Am I a sadist toward fire ants if I'm motivated by enjoying their suffering? This seems to be what the second part of the study sought to explore: sure, some people will opportunistically inflict suffering if the cost is low, but people will only work to inflict suffering if the infliction provides enough reward to offset the opportunity cost of putting in the work. The thought of fire ants writhing in tiny formic misery pleases me, but let's go back to the cup-o-pillbugs example. Mostly I don't want to get bitten, but even if they gave me tweezers or ant-proof gloves or a robotic arm to sort ants from pillbugs, I can't see myself putting in the effort; I despise fire ants, but not that much.

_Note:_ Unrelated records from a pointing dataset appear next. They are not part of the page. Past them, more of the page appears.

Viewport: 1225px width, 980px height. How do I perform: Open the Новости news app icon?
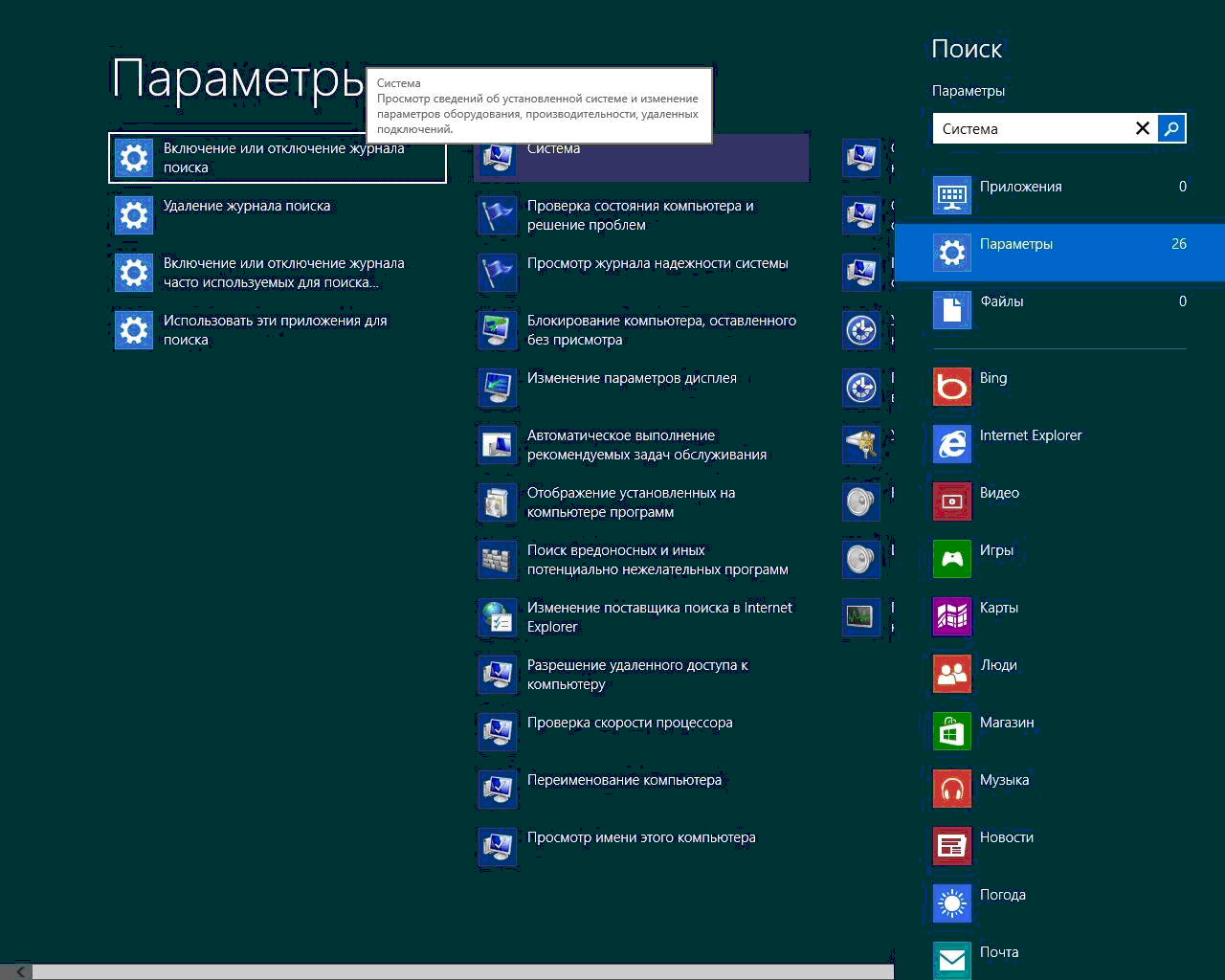951,846
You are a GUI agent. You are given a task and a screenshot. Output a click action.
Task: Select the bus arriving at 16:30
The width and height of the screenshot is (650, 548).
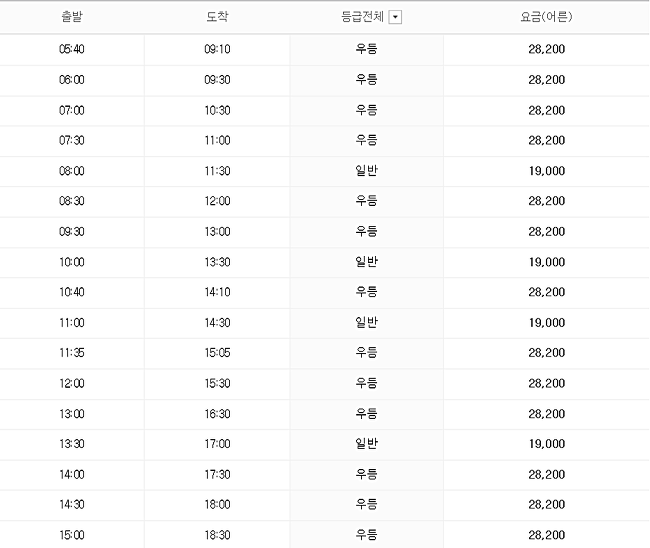coord(325,414)
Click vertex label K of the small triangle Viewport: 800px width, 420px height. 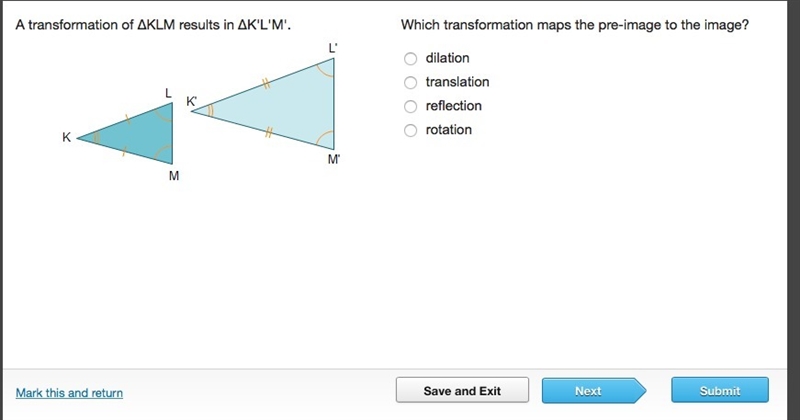pos(66,137)
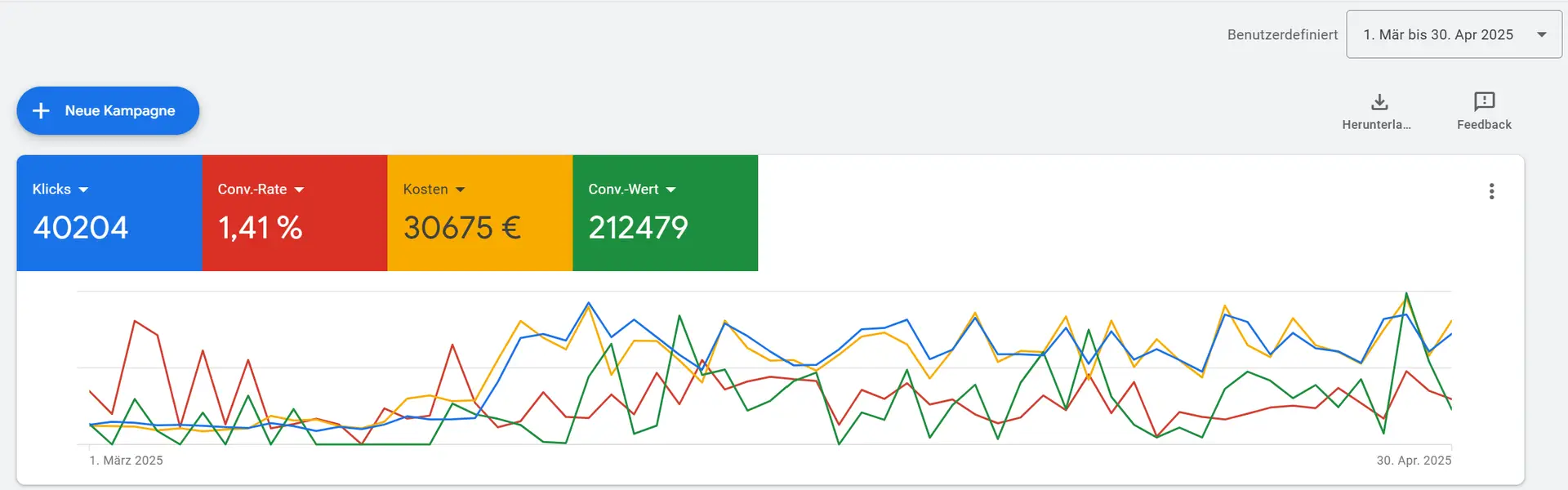Click the plus icon on Neue Kampagne

click(41, 110)
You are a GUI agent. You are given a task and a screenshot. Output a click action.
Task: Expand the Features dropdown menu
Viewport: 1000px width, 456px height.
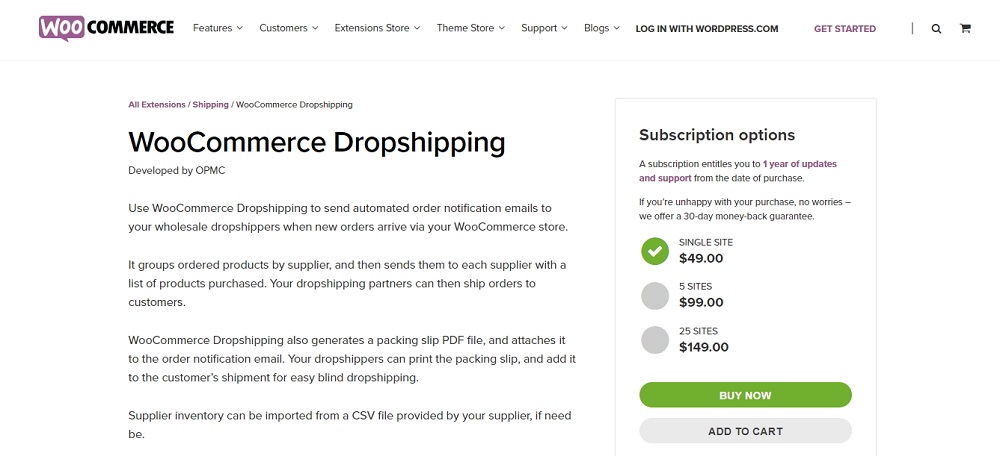click(217, 28)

But the people who do despise fire ants — or Jews, or Armenians, or sex workers — enough to go out of their way to obliterate them are still a source of morbid fascination for me. The Third Reich took an enormous amount of effort and coordination among thousands of people, and even after thirty years of thinking about it, "why?" is still a black box. Sure, to the people at the bottom of the hierarchy, it was little more than a jobs program that happened to encompass some of the most appallingly evil jobs ever to have existed. What I want to know is, what the fuck kind of mind do you have to have to be the guy who draws up that org chart? Normal people do not go to HR and say "okay, we need thirty carpenters, five heavy equipment operators, ten medical technicians and a team that can operate a gas chamber." I can tell when someone is acting sadistically or has acted sadistically, and with enough observation I can make pretty decent guesses as to whether someone will act sadistically given a low enough opportunity cost, but this gives me no information about why they act sadistically. Where does the joy in it come from? What else does it compare to? How long does it last? Is it only (or more) enjoyable against certain targets, or are there sadists for whom any target will do? For sadists for whom any target will do, why don't they attack everyone?
Target selection continues to be the most interesting open problem in the domain of conflict. In all seriousness, though, fuck fire ants.